Brahim (incarné par Abdelmonem Chouayet) accro aux jeux et à l’alcool, perd aux jeux, au profit de l’ex-amant de sa femme sans connaître son identité, le restaurant-bar qu’il gère avec sa femme Fatma (interprétée par Souhir Ben Amara). Avec un personnage difficile comme Brahim nous sommes d’emblée plongés dans une atmosphère glauque annonciatrice de crises à répétition.
La perte du restaurant-bar est l’élément déclencheur de toutes les péripéties et les rebondissements du film qui seront vécus par ce couple maudit qui est aussi un moyen pour soulever plusieurs problèmes sociaux et psychologiques.
Si le personnage de Brahim ne cesse de sombrer dans les échecs et l’alcoolisme, sa femme Fatma, quant à elle, se bat contre vents et marées pour lui éviter le pire.
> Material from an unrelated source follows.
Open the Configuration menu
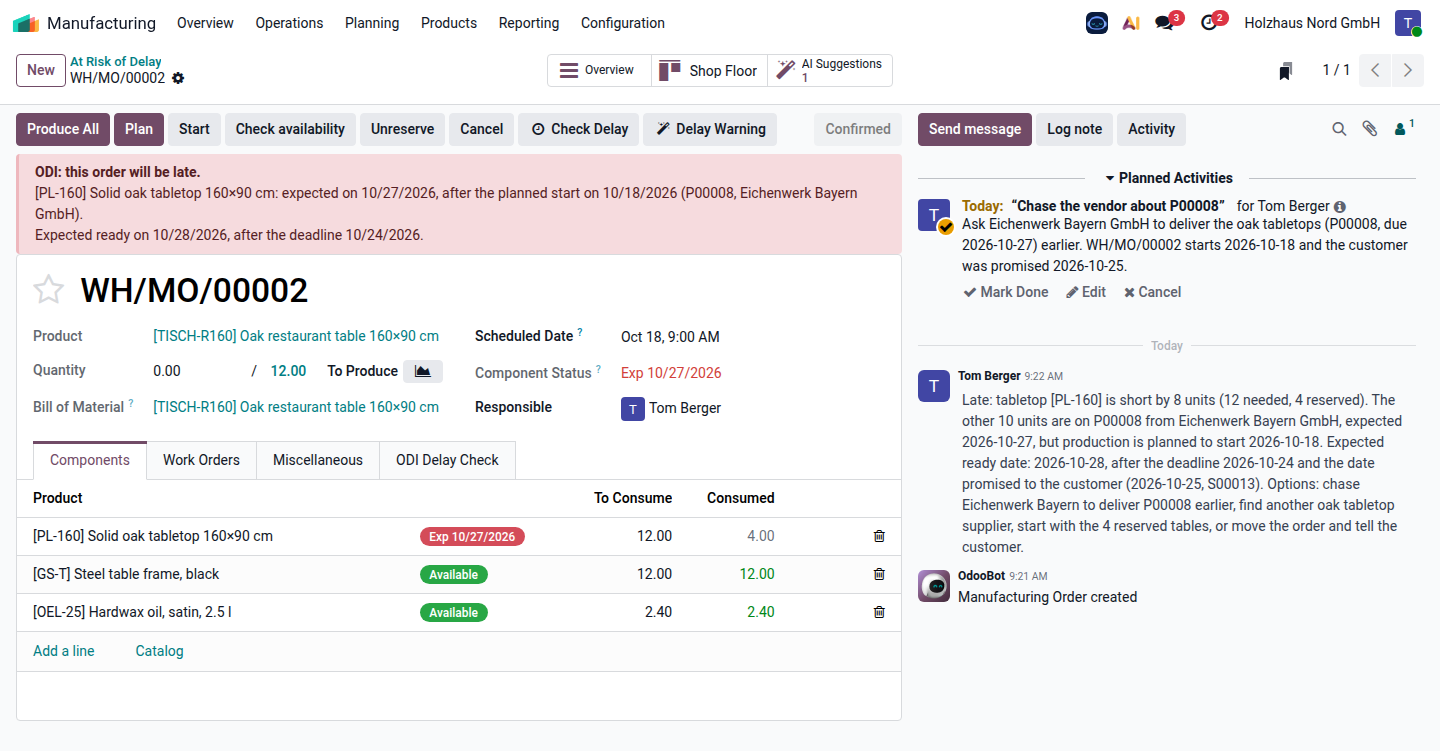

Deux personnages en perpétuel opposition: si Brahim a choisi le chemin de l’alcool, de la dilapidation de l’argent et de l’illusion, Fatma a choisi de sauver le couple du pire.
Les événements se succèdent, dans La Sieste du corbeau, à travers une succession de crises internes entre le couple et de crises externes provoquées par Brahim et son entourage (l’ex-amant de sa femme et l’évocation d’une période passée en prison).
Changement de décor: le couple se retrouve dans un autre contexte pour gérer un restaurant-bar dans le désert. L’idée semble surréaliste et présage d’un dénouement peu enchanteur du film. Après le cadre de la capitale, les personnages évoluent dans un désert où le silence épouse les sables. Si la capitale est un cadre qui rime avec vie «calme» avant la perte du restaurant et le déclenchement des problèmes, le désert est un espace qui s’ouvre sur l’infini, l’absolu et le silence.
La Sieste du corbeau : lutte artistique contre le charlatanisme
Dans cet espace propice aux légendes et mythes, Brahim fera la connaissance de Mokhtar (incarné par Foued Litaiem), un charlatan marchand d’illusions. A travers le personnage de Mokhtar, le réalisateur aborde le thème intimement lié à l’échec personnel, celui des pseudo-guérisseurs qui profitent du désarroi de certaines personnes crédules pour leur soutirer de l’argent.
En effet, par son « savoir-faire » Mokhtar soutire à Brahim des sommes importantes d’argent en lui faisant miroiter l’illusion qu’il va entrer en possession d’un trésor enfoui dans les sables du désert. Brahim, complètement subjugué, s’attache à Mokhtar qui devient pour lui son dernier refuge.
Ce comportement est représentatif de toutes les personnes sous la coupe de charlatans. L’attachement de Brahim au charlatan rappelle au spectateur que malgré les temps modernes, une certaine catégorie de personnes croient encore à leurs pouvoirs.
La relation entre les deux principaux personnages Brahim et Fatma évolue sur deux lignes parallèles, car si Brahim est dépendant de l’alcool et des jeux, Fatma est dépendante de sa passion pour lui. Elle incarne la femme voulant sauver son couple à tout prix, malgré les fautes commises par le partenaire. N’est-ce pas une forme de militantisme que celle de sauver son couple et l’extirper des illusions? La Sieste du corbeau n’est-il pas un cri de rage contre des pratiques que nous avons cru disparues depuis des décennies?